# Document extract:
How to check whether the row was modified by this transaction before?

Lists: pgsql-hackers
From: Vlad Arkhipov <arhipov(at)dc(dot)baikal(dot)ru>
To: pgsql-hackers(at)postgresql(dot)org
Subject: How to check whether the row was modified by this transaction before?
Date: 2012-12-06 08:58:22
Message-ID: 50C05E2E.4080602@dc.baikal.ru
Views: Raw Message | Whole Thread | Download mbox | Resend email
Lists: pgsql-hackers

In a BEFORE UPDATE trigger I need to know whether the row was previously
modified by this transaction. Is it safe to use xmin and txid_current()
for this purpose (xmin is 32-bit txid type but txid_current() returns
64-bit bigint).

CREATE FUNCTION test_trigger()
RETURNS TRIGGER AS $$
BEGIN
IF OLD.xmin = txid_current() THEN
-- Do something.
ELSE
-- Do something else.
END IF;
END;
$$ LANGUAGE plpgsql;


From: Robert Haas <robertmhaas(at)gmail(dot)com>
To: Vlad Arkhipov <arhipov(at)dc(dot)baikal(dot)ru>
Cc: pgsql-hackers(at)postgresql(dot)org
Subject: Re: How to check whether the row was modified by this transaction before?

# Supplied data:

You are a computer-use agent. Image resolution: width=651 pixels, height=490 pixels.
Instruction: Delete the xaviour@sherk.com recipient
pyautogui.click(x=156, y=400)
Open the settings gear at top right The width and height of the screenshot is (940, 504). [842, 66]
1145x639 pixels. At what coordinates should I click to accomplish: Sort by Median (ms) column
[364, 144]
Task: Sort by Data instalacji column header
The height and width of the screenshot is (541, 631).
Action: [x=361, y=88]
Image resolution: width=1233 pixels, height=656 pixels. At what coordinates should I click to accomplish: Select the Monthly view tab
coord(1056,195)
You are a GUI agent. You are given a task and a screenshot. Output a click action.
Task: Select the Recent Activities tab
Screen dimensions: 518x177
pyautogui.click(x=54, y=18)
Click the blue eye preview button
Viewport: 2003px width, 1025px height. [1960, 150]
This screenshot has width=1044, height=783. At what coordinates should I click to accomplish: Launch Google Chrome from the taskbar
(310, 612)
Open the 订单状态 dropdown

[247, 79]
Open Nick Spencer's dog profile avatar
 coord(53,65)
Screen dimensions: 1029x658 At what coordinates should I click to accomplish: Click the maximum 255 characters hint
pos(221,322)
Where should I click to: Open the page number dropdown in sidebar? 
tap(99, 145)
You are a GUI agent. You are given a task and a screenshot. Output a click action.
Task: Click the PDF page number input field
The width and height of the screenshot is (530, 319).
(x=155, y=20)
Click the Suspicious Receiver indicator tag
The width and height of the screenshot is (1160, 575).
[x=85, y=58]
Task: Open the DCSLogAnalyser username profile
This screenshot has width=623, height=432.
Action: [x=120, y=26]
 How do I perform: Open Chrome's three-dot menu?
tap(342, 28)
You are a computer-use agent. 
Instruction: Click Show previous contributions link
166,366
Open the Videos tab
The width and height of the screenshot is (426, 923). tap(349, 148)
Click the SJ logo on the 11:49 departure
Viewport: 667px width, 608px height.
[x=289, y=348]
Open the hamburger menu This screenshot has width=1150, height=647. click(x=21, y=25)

# Requirements:
1. Write out the part of the PostgreSQL mailing-list thread between "for this purpose" and "-- Do something.", inclusive.
2. Using the PostgreSQL mailing-list thread, answer these:
(a) In what kind of trigger does the first message need to know whether the row was previously modified?
(b) According to the first message, what does txid_current() return?
(c) Who sent the reply at the end of the thread?

# Expected results:
1.
for this purpose (xmin is 32-bit txid type but txid_current() returns
64-bit bigint).

CREATE FUNCTION test_trigger()
RETURNS TRIGGER AS $$
BEGIN
IF OLD.xmin = txid_current() THEN
-- Do something.

2.
(a) A BEFORE UPDATE trigger.
(b) A 64-bit bigint.
(c) Robert Haas.